• **Directions for this task**: Reproduce the passage of the article on finishing stories that begins at the words "Yes, You Can" and stops after "by your readers.", changing "article" to "post".

Yes, You Can Finish Your Story
By Paul Malone
If you enjoy creative writing but struggle to finish your story, then this article can help you. Rest assured you’re not alone – anyone who writes regularly is likely to have amassed pages of ideas, observations, the beginnings of stories, entire rough drafts even. It’s all creative endeavour, the fertile soil from which stories emerge. When you nurture your stories, they will grow. And every finished story is like a ripened fruit ready to be picked and enjoyed by your readers.
Stepping out of this bountiful story garden for a moment…
Why bother finishing a story?
Clearly there is a great deal of satisfaction and sense of achievement that comes with finishing a story. This Sunday Writers’ Club blog celebrates such writing achievements: we’ve been publishing our members’ stories since 2018. But of equal importance, when you finish a story, you develop as a writer – practically learning about the entire writing process, from the writing the first draft to submitting your story for publication.
From the garden to the tennis court…
Writing is like tennis – the joy is in the game.
Imagine joining a tennis club and then never actually playing a match – just whacking the ball over the net or up against a wall. No challenging opponent, no keeping score, no umpire, no cheering spectators, no trophy at the end. It might be fun for a while, but every player knows that the joy of tennis is in the game. The same goes for writing – you can certainly write for pleasure, revel in the cathartic experience, if you please; but if you’ve been creative writing for a while, you’re probably itching for a challenge – to get out there and show the world what you can do.
If you bristle at the idea of seeing writing in such a sporting light, then think of that succulent garden mentioned earlier: Wouldn’t you like to share the fruits of your writing with readers?

• **Data section**:
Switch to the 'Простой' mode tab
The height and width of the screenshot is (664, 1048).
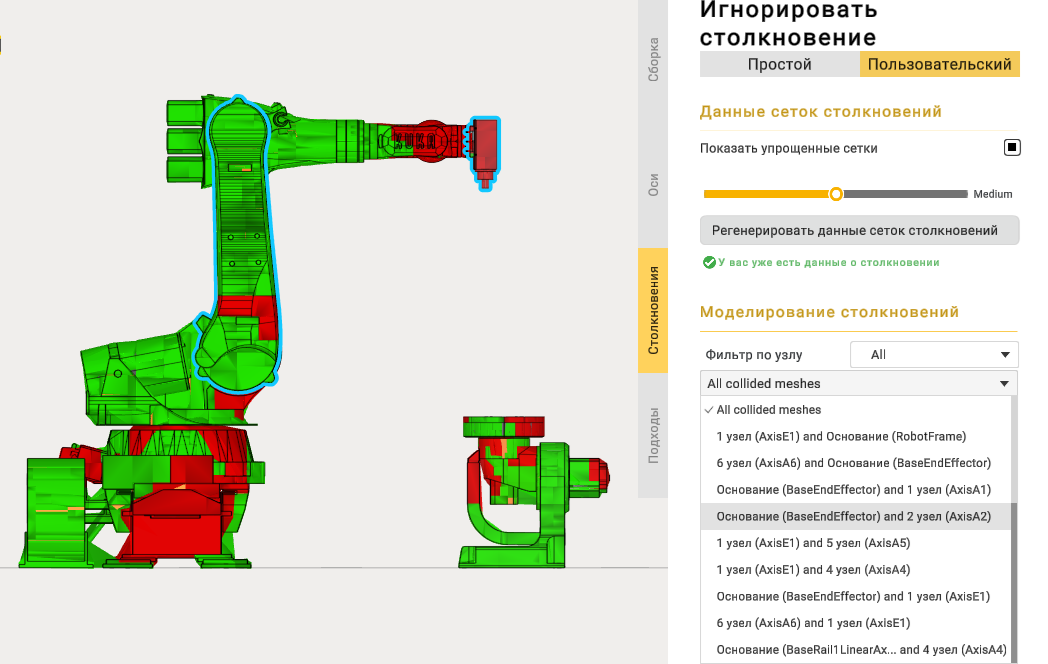pos(779,64)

• **Exercise answer**:
Yes, You Can Finish Your Story
By Paul Malone
If you enjoy creative writing but struggle to finish your story, then this post can help you. Rest assured you’re not alone – anyone who writes regularly is likely to have amassed pages of ideas, observations, the beginnings of stories, entire rough drafts even. It’s all creative endeavour, the fertile soil from which stories emerge. When you nurture your stories, they will grow. And every finished story is like a ripened fruit ready to be picked and enjoyed by your readers.